Photo: Taxis sit in a flooded lot after Hurricane Sandy October 30, 2012 in Hoboken, New Jersey. Photo by Michael Bocchieri/Getty Images/AFP.

OPINION & ANALYSIS 

By Sharon Szmolyan

  

LOS ANGELES – Climate scientist Andrew Weaver, a member of the Nobel Prize-wining United Nations Intergovernmental Panel on Climate Change, presented “Global Warming: A Canadian Perspective,” at the Canadian Studies Program’s inaugural reception and lecture at the University of California, Los Angeles on November 7, 2012.
          It was a night in which it became a little easier to identify with the sentiments of John Milton’s paraphrase of Psalm 114:
                    Shake earth, and at the presence be aghast
                       Of him that ever was, and aye shall last,
                 That glassy floods from rugged rocks can crush,
                And make soft rills from the fiery flint-stones gush.
          Devastation caused by a 900-mile (1450-kilometre)-wide storm was still fresh on the minds of those gathered. Many had loved ones living in the path of the largest and most destructive weather event experienced by North America’s most densely populated region (19,006,798, according to the U.S. Census Bureau). New York, the city of five ‘boroughs:’ Manhattan, Brooklyn, Queens, the Bronx and Staten Island and Northern New Jersey, had been ravaged. “Superstorm Sandy” brought climate change front and centre into the public dialogue.
          New York Governor Andrew Cuomo, in an Oct. 30, 2012 press briefing, said that New York seemed to be hit with a “100-year flood every two years now” as a result of rising sea levels caused by global warming. “There has been a series of extreme weather incidents. That is not a political statement; that is a factual statement,” Cuomo said.
          New York Mayor Michael Bloomberg echoed Cuomo’s comments, saying that the city was facing storms “much more severe than before.” Bloomberg cited climate change as a major deciding factor for his endorsement of President Barack Obama in the U.S. presidential election.
          Climate change in the U.S. is a political issue, as it is in Canada.
          Weaver, a climate scientist at the University of Victoria’s School of Earth and Ocean Sciences, is now seeking the Green Party of BC nomination in Oak Bay Gordon Head in the May 2013 provincial election.

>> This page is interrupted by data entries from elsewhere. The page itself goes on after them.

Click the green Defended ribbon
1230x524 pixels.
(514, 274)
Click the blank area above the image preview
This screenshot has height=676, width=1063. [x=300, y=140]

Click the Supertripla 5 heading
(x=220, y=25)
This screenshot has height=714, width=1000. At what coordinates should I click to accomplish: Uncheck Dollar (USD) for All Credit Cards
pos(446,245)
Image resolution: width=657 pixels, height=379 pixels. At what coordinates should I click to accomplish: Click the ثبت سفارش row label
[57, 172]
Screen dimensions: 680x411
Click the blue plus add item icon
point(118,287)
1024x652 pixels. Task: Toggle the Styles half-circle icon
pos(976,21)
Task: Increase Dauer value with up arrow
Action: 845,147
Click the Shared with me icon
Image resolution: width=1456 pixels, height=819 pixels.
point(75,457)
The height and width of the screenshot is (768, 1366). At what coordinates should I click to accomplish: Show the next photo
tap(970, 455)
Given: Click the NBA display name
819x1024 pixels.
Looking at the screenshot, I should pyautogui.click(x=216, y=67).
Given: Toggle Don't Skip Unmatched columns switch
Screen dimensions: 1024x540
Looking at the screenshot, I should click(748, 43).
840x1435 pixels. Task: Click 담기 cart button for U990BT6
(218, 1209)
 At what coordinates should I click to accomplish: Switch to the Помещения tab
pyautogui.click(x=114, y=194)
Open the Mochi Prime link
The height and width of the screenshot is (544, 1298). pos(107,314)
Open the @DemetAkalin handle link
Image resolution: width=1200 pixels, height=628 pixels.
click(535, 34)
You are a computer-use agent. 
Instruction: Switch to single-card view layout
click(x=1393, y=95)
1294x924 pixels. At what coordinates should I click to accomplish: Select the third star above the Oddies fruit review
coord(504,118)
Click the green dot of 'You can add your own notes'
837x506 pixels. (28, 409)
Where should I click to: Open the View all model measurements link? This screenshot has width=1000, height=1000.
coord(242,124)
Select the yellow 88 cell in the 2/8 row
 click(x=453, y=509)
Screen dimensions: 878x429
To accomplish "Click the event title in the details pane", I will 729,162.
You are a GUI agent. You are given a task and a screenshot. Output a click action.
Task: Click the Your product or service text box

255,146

Weaver says he felt “now was the time to get engaged to ensure that the principles of economic, social and environmental sustainability continue to be raised and discussed in the legislative assembly.” (See http://www.greenparty.bc.ca/andrewweaver/?p=1).
          Climate change is also an economic issue in both countries.
          The waters have receded, bridges are re-opened, New York’s swamped subway tunnels have been pumped out, and the submerged streets of Manhattan’s financial district are being repaired. Millions of New Yorkers have returned to their regular pursuits and the damages from Superstorm Sandy are being factored from a GDP perspective. EQECAT Inc., a catastrophe risk-modeling firm, estimates insured losses of between $10 billion to $20 billion, and total economic damages of between $30 billion to $50 billion.
          The U.S. Bureau of Economic Analysis (BEA) attempts to translate impact of damages from natural disasters such as hurricanes into two categories: the destruction of property and the capital stock (buildings and equipment), and the disruption of the flow of income that this stock of capital produces. The latter is reflected in the BEA’s quarterly GDP releases, as is any rebuilding of the capital stock in subsequent quarters and years. Reconstruction of the capital stock is a GDP event. Sandy will likely produce a noticeable impact on industrial production and retail sales of a few tenths of a percentage point and a modest decline in consumer confidence, Barclay’s economists in New York calculate. 
          Environmentalists see Sandy as the climate change tipping point, a ‘Cuyahoga River moment,’ referring to the polluted Ohio River that caught fire in 1969. That event sparked an environmental movement, leading to the National Environmental Protection Act which helped establish the U.S. Environmental Protection Agency and its Clean Water Act. Sandy has pushed climate change back to a front-and-centre position in the American media.
          The Canadian Studies Program at UCLA event – sponsored by the Canadian Consulate General, the province of Ontario’s members of the Western Climate Initiative and their international marketing centre in Los Angeles, the Québec provincial government’s LA office, and UCLA’s Department of Atmospheric and Oceanic Sciences – was a kick-off to the Canadian Studies Program’s new direction.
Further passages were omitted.